An image of a mother holding her dead infant in her arms outside a hospital in Gaza went viral last year but it was denied in online posts viewed millions of times online.
The baby's name was Muhammad Hani Al-Zahar. He was just shy of 5 months old when a bomb hit a neighboring home, killing him on Dec. 1, 2023, in Al-Mughraqa. Muhammad was just three months old when Hamas militants attacked Israel on Oct. 7, and the Israeli military declared war on the neighboring Gaza Strip.
ABC News' Samy Zyara found the baby's family sheltering in a tent in southern Gaza, and they shared part of his story that hasn't yet been told.
"When the bombing happened, my son screamed loudly," his mother Asmahan Attia Al-Zahar said in an interview with ABC News. "After the sound, I don't know what happened. I got up and took my son, my mother, and my sister. She said 'Let's run away.'"
Al-Zahar, 29, told ABC News they had lost everything when their own home was bombarded in November 2023, and had been displaced multiple times since then.
Al-Zahar said that she had woken up hopeful last December that a week-long humanitarian pause between Israel and Hamas would be extended by a few days.
The truce was not prolonged and instead, a bombardment hit a neighboring home while Al-Zahar was visiting her family and collecting clothes for her six children.
"I got up and took my son in my arms, and we were running from under the dust and the bombing, and I didn't know that my son was dead," Al-Zahar said.
She told ABC News that they tried to revive him, but said he was pronounced dead at a nearby hospital. He was then brought to Al-Alqsa Martyrs Hospital in Dei al-Balah for burial.
Images of baby Muhammad, wrapped in a white shroud with mouth and eyes open and being held by his mother and his grandfather outside the hospital, went viral.
Those photographs were taken by local photojournalist Ali Jadallah who published them on his Instagram account. He wasn't alone in documenting the scene. Several other local photojournalists documented the scene and published videos of the final goodbye. The images were also published by Getty.
Yet, several users online denied the existence of baby Muhammad in claims and posts that were viewed millions of times.
"I was breastfeeding him. How is he a doll? How do they say he's a doll? He is not a doll. He is my son," said Al-Zahar about her infant son.
Misinformation, disinformation, and propaganda have been widespread throughout this conflict with both sides using social media to drum up support, according to experts.
"I think the intensity of online discourse around Israel and Palestine is really kind of much worse than I've seen in any of the conflicts," said Elliot Higgins, founder of an independent investigative group called Bellingcat.
"People are not looking to establish the truth in many cases, but basically just look for things to bash each other over the head online.
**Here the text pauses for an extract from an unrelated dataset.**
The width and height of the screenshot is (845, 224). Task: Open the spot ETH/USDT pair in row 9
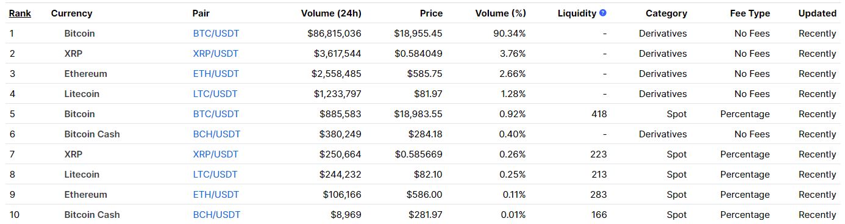pyautogui.click(x=216, y=195)
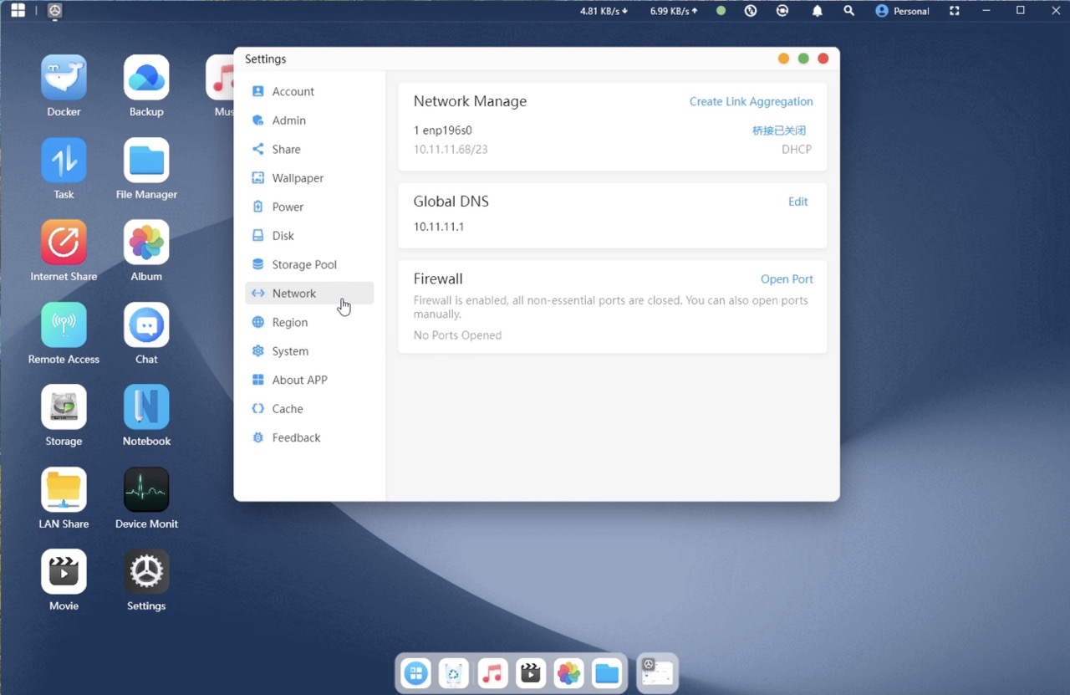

It's really just about people arguing their positions, their opinions, and not really establishing the exact truth around what's happening," Higgins added.
Meanwhile, baby Muhammad is one of the more than 12,300 Palestinian children killed in Gaza in just over four months, according to the Hamas-run Gaza Health Ministry.
In the Gaza Strip, at least 29,195 people have been killed and 69,170 others have been wounded by Israeli forces since Oct. 7, according to Gaza's Hamas-controlled Ministry of Health.
In Israel, at least 1,200 people have been killed and 6,900 others have been injured by Hamas and other Palestinian militants since Oct. 7, according to the Israel Defense Forces.
As for Al-Zahar and her remaining children, most of them are now displaced and living in tents.
"Our homes are gone. Our children are gone. Enough. Have mercy on us. I swear, we are tired. Our psychology has been destroyed. Our children's psychology has been destroyed. We can no longer provide anything for them," Al-Zahar said.